NKG2D is an activating receptor capable of binding eight ligands overexpressed in AML/MDS. The THINK study evaluated CYAD-01 with no preconditioning, and the DEPLETHINK study trialed CYAD-01 with cyclophosphamide and fludarabine preconditioning.
In this video, David S. Sallman, MD, of Moffitt Cancer Center in Tampa, Florida, shares outcomes from the two early-stage clinical studies, which he presented at December’s American Society of Hematology (ASH) virtual meeting.
Following is a transcript of his remarks:
At ASH 2020, we were excited to present phase I clinical trials of CYAD-01, which is a first-generation NKG2D CAR T-cell product in high-risk MDS and AML patients. Two protocols were implemented to study this CAR, one it uses no lymphodepletion where patients get infusions of cells every two weeks and can get up to six infusions (THINK trial). We then looked at the importance of lymphodepletion in the DEPLETHINK trial, where patients get standard fludarabine/cyclophosphamide followed by infusion, and then can get the option of consolidation.
We use a novel process called “OptimAb” to generate a more optimal T-cell product. Although unfortunately, really this did not significantly improve activity. We did see several patients that had some clinical benefit, as well as one patient who had a marrow response as well as was ultimately bridge to transplant, and had a remission now for over three years. Importantly, with the addition of lymphodepletion we did not overall see improved response rates.

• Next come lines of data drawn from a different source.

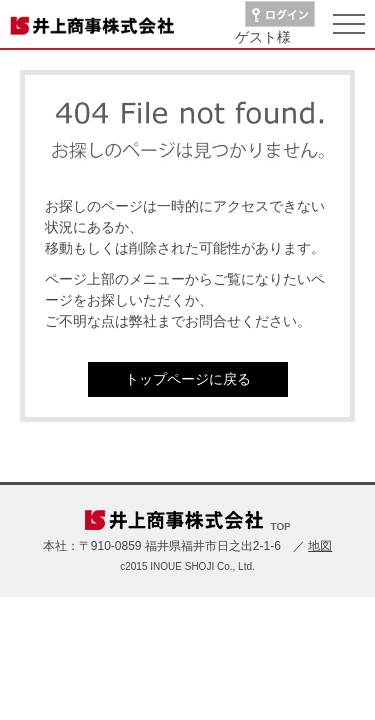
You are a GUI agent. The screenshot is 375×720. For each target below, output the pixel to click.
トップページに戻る (188, 379)
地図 (320, 546)
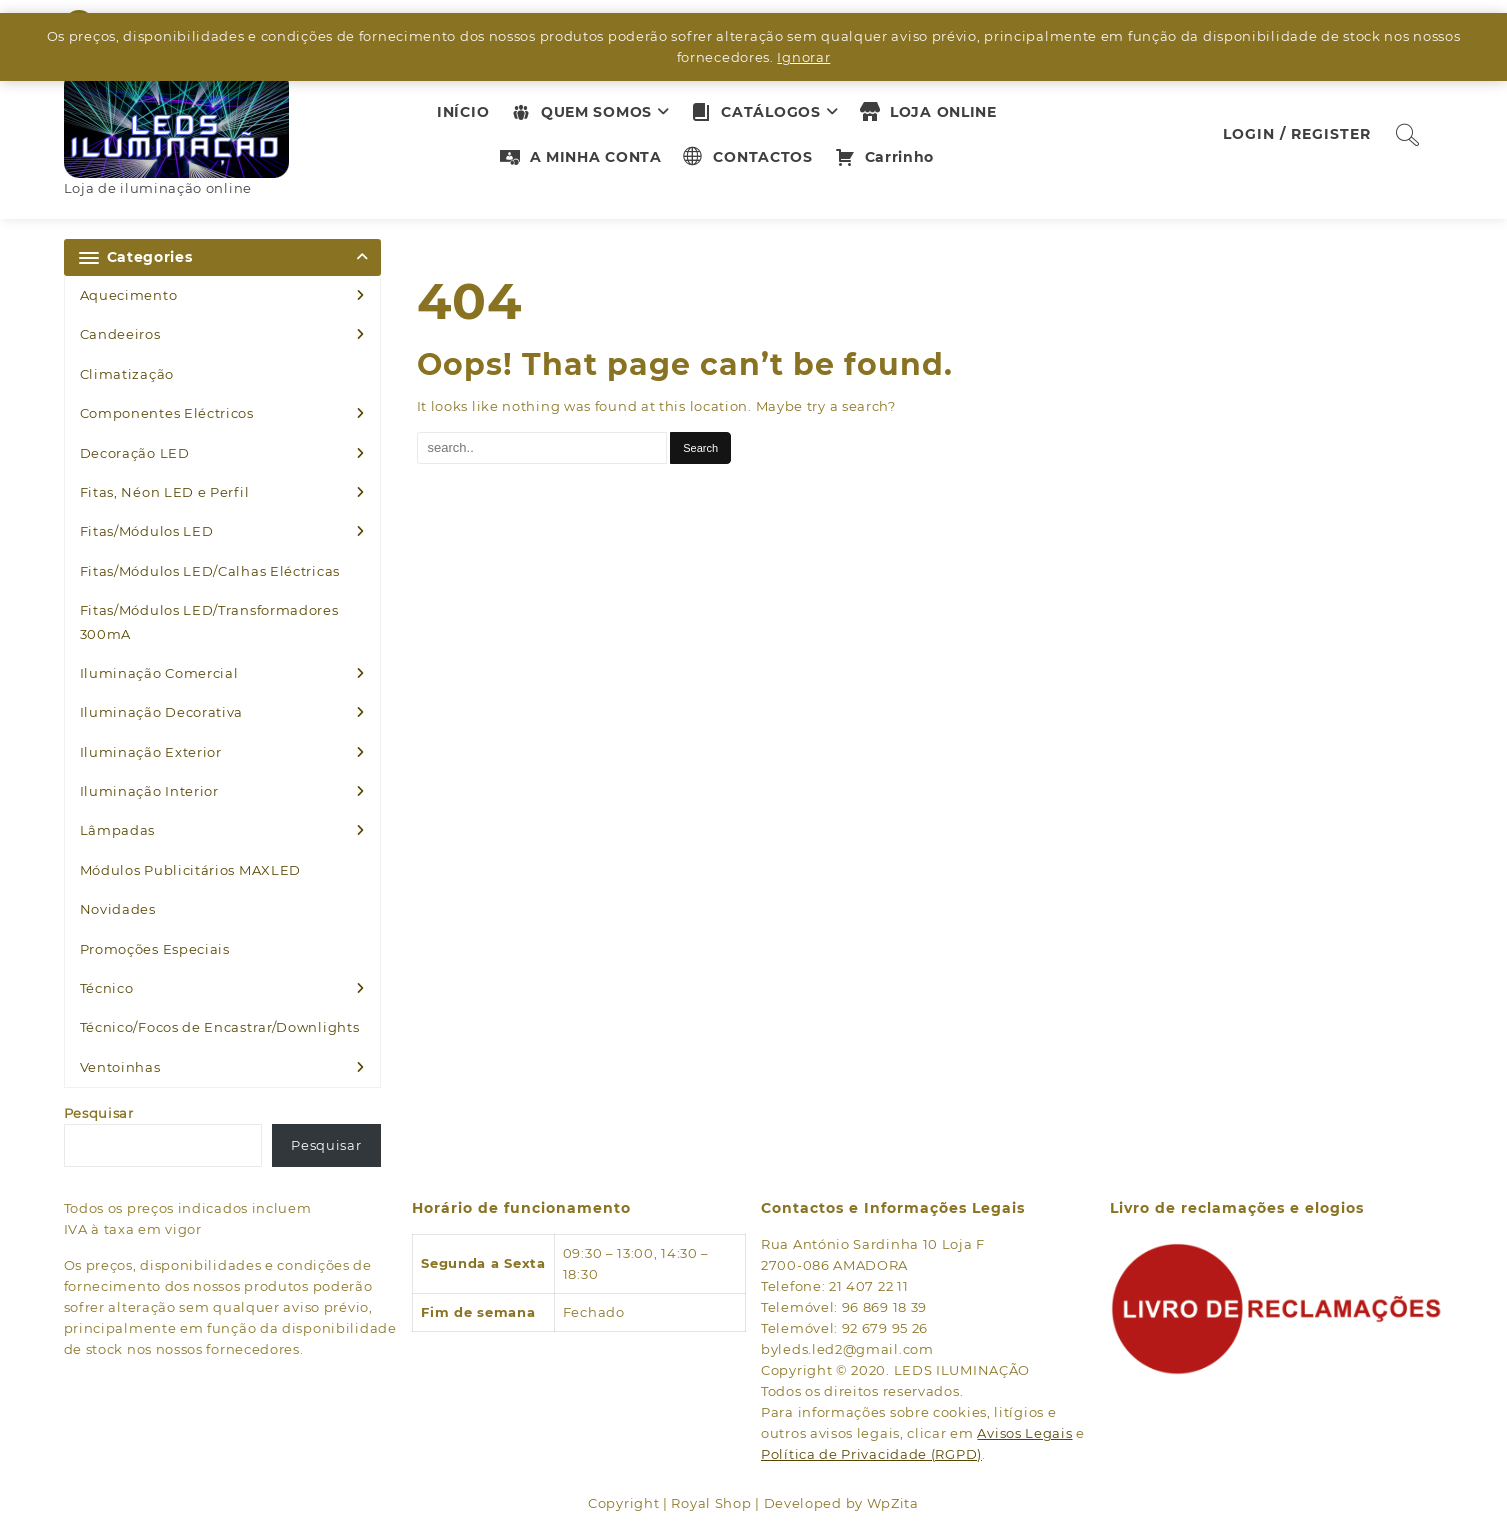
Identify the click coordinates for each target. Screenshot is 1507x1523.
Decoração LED (135, 453)
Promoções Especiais (155, 949)
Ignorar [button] (803, 57)
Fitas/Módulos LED (147, 531)
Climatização (127, 374)
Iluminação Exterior (151, 752)
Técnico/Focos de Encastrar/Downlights (220, 1027)
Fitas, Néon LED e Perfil (165, 492)
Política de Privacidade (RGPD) (871, 1454)
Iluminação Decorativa (162, 712)
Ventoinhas (120, 1067)
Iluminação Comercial (159, 673)
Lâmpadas (118, 830)
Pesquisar (99, 1113)
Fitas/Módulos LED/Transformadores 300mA (209, 621)
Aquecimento (129, 295)
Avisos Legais (1024, 1433)
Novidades (118, 909)
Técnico (107, 988)
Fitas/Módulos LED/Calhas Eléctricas (210, 571)
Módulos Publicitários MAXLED (191, 870)
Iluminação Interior (149, 791)
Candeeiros (120, 334)
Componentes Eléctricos (167, 413)
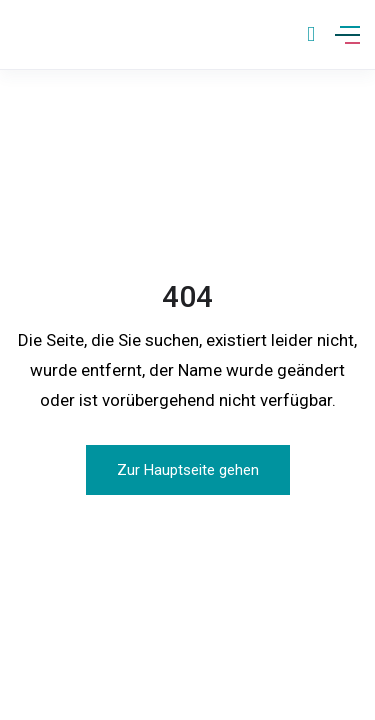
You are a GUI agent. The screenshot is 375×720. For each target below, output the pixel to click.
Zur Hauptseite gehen (188, 470)
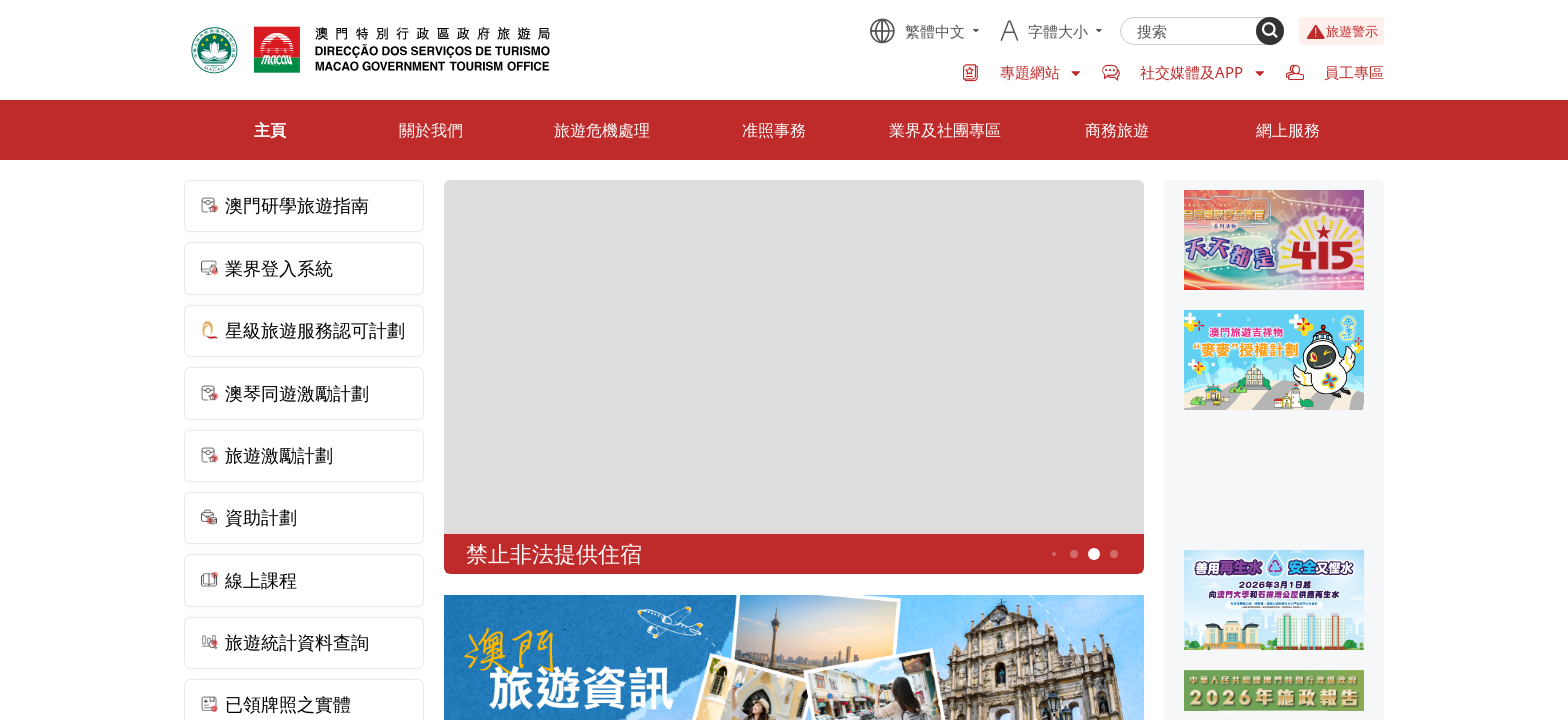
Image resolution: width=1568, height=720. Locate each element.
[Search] (1270, 31)
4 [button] (1074, 554)
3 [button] (1054, 554)
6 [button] (1114, 554)
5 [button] (1094, 554)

And really thus in conclusion, although the product has been safe, and we do see clinical activity, I really believe the next steps to further enhance activity are with a next generation product, which will also be presented at ASH via poster 990 (CYCLE-1 trial), where we actually knock out MICA and MICB in the product to ideally improve persistence expansion and overall efficacy with some early data support that.